Una storia musicale ripercorsa tra aneddoti e canzoni. Ogni brano è un’esperienza personale. Mogol, al secolo Giulio Rapetti, si racconta con un pizzico di nostalgia e, a tratti, un po’ di ironia davanti al pubblico dell’Arena Morricone di Vasto. Mi ritorni in mente è lo spettacolo in cui il grande paroliere rivela l’origine dei brani che ha scritto per Lucio Battisti e i Medit Voices proseguono in musica e voce il racconto di un sodalizio artistico, quello tra Mogol e Battisti, iniziato negli anni Sessanta e terminato all’alba degli anni Ottanta.

Quando il gruppo vocale pescarese finisce di eseguire Che anno è, che giorno è, l’autore si emoziona. Indica il pubblico: «Nell’ultima parte, quando ho sentito loro che cantavano, ho provato un brivido». Con Fiori rosa, fiori di pesco vuole rispondere alla domanda: «Perché una sola fidanzata, se posso averne tante? Una vale più di centomila, se si ama».

È possibile che un uomo diventi amico di una donna? La risposta è nel celebre refrain di Una donna per amico. Un pezzo che naque dalla richiesta di un’amica, Adriana, che gli chiese di dedicarle un brano. «Risposi che non scrivo canzoni su commissione». Però da quel dialogo nacque Una donna per amico. «Adriana mi disse: ma come fanno a sapere che sono io? Risposi: glielo spieghi tu».

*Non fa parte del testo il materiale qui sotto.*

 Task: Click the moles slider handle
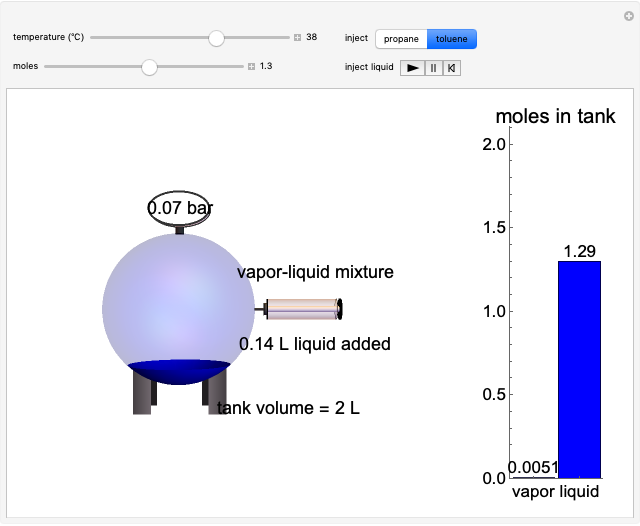click(149, 67)
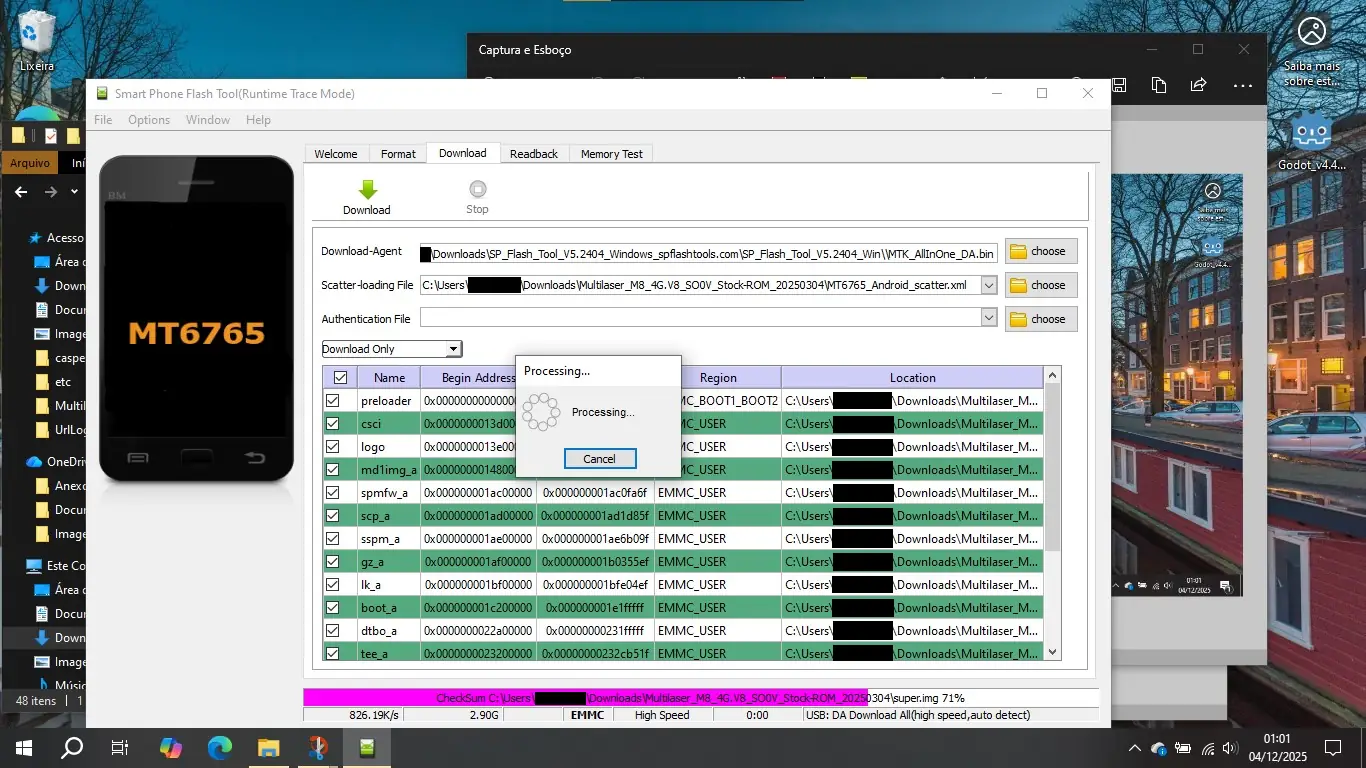The image size is (1366, 768).
Task: Expand the Authentication File dropdown arrow
Action: point(988,318)
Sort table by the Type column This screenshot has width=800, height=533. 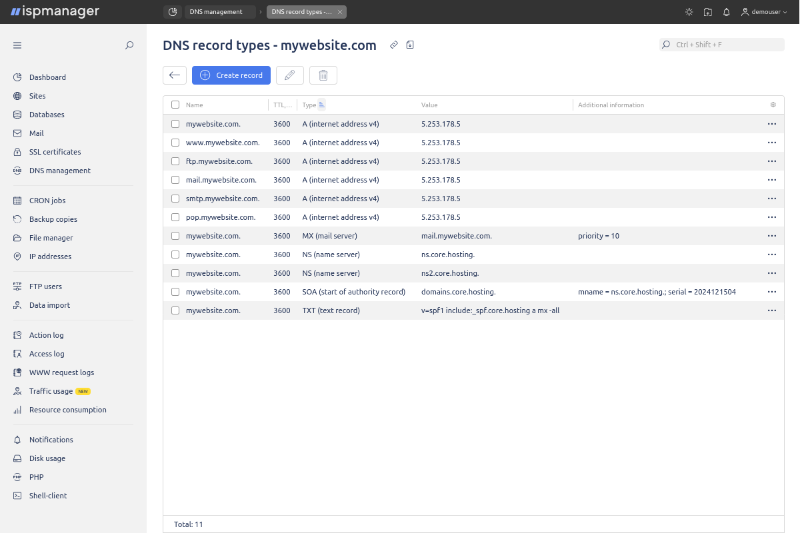(x=310, y=104)
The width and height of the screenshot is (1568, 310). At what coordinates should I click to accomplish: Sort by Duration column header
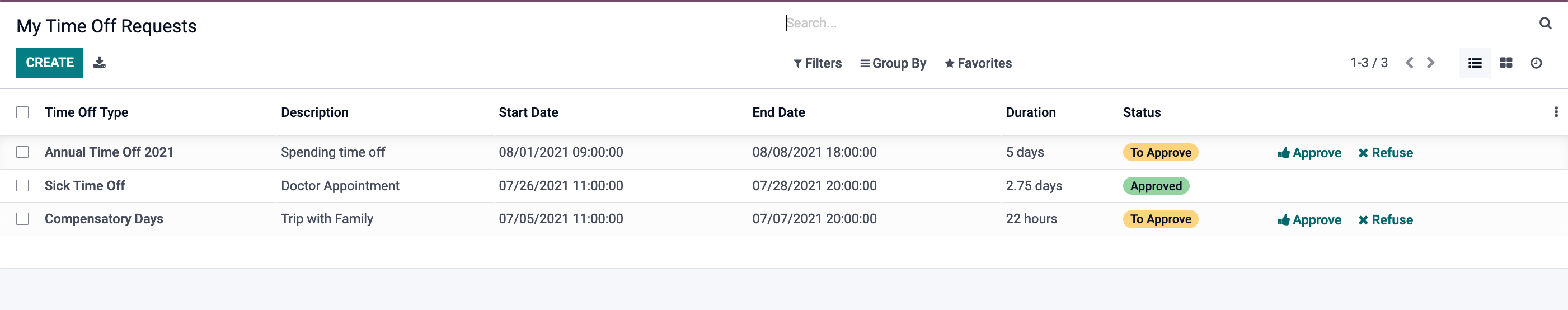coord(1031,112)
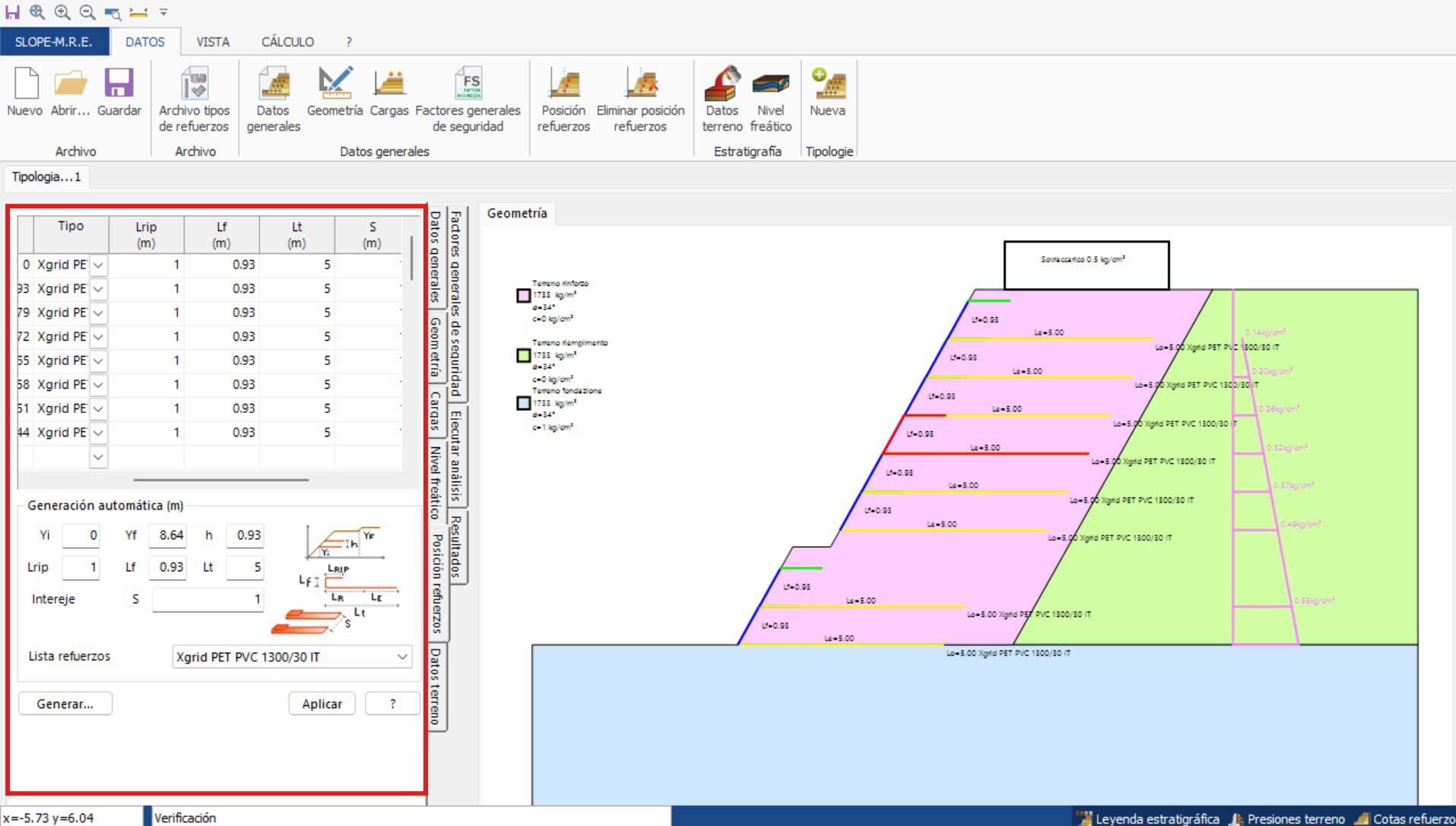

«Mi ero innamorato di un’amica di mia sorella, una donna straordinaria», racconta. «L’ho fatta conoscere ai miei genitori. Avevano deciso che dovevamo sposarci. Ho ritrovato una nostra foto: lei una donna elegante, io un ragazzino col cappellino. Ero immaturo e, due anni dopo, è passata una rossa e mi sono separato. Cinquant’anni fa separarsi era diverso: ti abbandonavano tutti, non avevi più amici, non ti parlava nessuno. Andammo a vivere nei boschi». Così nacque Il mio canto libero, autobiografico fin dalle prime parole: «In un mondo che non ci vuole più il mio canto libero sei tu».

Erano gli anni Settanta, anni di piombo. Finì nel mirino delle Brigate Rosse: «Ho rischiato la vita. Si era sparsa la voce che io e Battisti eravamo fascisti», quando scrisse La collina dei ciliegi, per la frase «”planando sopra i boschi di braccia tese”. Le hanno fatte diventare un saluto fascista».

C’è tempo per presentare i componenti dei Medit Voices, diretti da Angelo Valori. Poi arriva il momento del bis con Sì, viaggiare per chiudere tra gli applausi.